Swedish Orphan Biovitrum AB (publ) (Sobi™), a specialized international biopharmaceutical company and Selecta Biosciences, Inc., a clinical-stage biotechnology company, have announced that the companies have entered into a strategic licensing agreement for SEL-212. SEL-212, a phase 3 ready therapy, is a combination of Selecta’s tolerogenic ImmTOR immune tolerance platform and a therapeutic uricase enzyme (pegadricase) that is designed to durably control serum uric acid, reduce immunogenicity, and allow for repeated monthly dosing for the treatment of chronic refractory gout.
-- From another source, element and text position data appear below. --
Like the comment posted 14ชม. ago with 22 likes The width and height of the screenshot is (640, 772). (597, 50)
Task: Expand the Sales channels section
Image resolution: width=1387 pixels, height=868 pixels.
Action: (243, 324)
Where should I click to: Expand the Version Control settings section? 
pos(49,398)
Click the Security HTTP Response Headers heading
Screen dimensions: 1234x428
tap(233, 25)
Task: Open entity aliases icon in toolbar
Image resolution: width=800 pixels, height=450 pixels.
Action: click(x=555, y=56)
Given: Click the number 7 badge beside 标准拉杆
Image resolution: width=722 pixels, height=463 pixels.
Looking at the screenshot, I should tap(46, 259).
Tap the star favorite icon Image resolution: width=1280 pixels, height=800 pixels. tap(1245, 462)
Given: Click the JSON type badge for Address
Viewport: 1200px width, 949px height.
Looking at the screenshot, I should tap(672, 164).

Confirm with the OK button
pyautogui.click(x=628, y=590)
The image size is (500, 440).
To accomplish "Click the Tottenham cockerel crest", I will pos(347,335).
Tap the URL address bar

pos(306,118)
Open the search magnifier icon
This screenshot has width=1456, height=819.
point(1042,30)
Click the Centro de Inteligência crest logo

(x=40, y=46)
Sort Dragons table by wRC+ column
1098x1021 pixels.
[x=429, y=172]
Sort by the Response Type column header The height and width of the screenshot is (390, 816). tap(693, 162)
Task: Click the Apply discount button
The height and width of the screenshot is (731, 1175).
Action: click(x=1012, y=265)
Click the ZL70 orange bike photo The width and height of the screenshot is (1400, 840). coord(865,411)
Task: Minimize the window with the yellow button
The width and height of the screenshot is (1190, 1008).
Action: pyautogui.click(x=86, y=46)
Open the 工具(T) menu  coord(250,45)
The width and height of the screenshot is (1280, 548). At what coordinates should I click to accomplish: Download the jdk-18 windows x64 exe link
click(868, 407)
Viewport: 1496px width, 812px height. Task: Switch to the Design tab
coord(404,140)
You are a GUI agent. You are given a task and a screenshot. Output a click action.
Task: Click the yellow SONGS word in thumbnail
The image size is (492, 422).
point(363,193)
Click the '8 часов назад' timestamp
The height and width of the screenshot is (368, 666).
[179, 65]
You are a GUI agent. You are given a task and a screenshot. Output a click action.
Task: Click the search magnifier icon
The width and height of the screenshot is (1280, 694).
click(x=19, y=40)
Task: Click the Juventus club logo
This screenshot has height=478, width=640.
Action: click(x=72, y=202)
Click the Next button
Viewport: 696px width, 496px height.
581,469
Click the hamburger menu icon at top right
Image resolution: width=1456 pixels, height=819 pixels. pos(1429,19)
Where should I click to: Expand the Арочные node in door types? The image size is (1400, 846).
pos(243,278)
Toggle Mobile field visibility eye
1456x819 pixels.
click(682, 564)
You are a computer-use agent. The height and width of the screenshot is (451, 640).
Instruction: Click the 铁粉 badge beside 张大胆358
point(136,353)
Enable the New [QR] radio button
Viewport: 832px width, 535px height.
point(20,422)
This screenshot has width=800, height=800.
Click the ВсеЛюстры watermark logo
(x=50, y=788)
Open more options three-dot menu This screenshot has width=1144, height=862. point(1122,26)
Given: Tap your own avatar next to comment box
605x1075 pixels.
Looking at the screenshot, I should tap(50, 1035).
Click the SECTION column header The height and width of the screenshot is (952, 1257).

Under the terms of the agreement, Sobi will assume responsibility for development, regulatory, and commercial activities for SEL-212 in all markets outside of China. Sobi will make initial payments to Selecta of US$100 million, including US$75 million up-front license fee and US$25 million in a private placement of 5,416,390 shares of Selecta common stock at a purchase price of US$4.62 per share. Selecta is eligible to receive potential milestone payments of up to US$630 million from Sobi, which are dependent upon specific regulatory and development targets having been met, as well as sales thresholds. Additionally, Selecta is eligible to receive tiered double-digit royalties on net sales.

Latham & Watkins LLP represents Sobi. The licensing team was led by San Diego partner Steven Chinowsky and London associate Frances Stocks Allen, with London associate Oliver Mobasser and San Diego counsel Darryl Steensma, New York counsel Eliot Choy and San Diego associate Robert Yeh. The investment team was led by Orange Country partner Scott Shean, with Orange County associates Ross McAloon and Gregory Van Buiten. Advice was also provided on tax matters by Bay Area partner Kirt Switzer.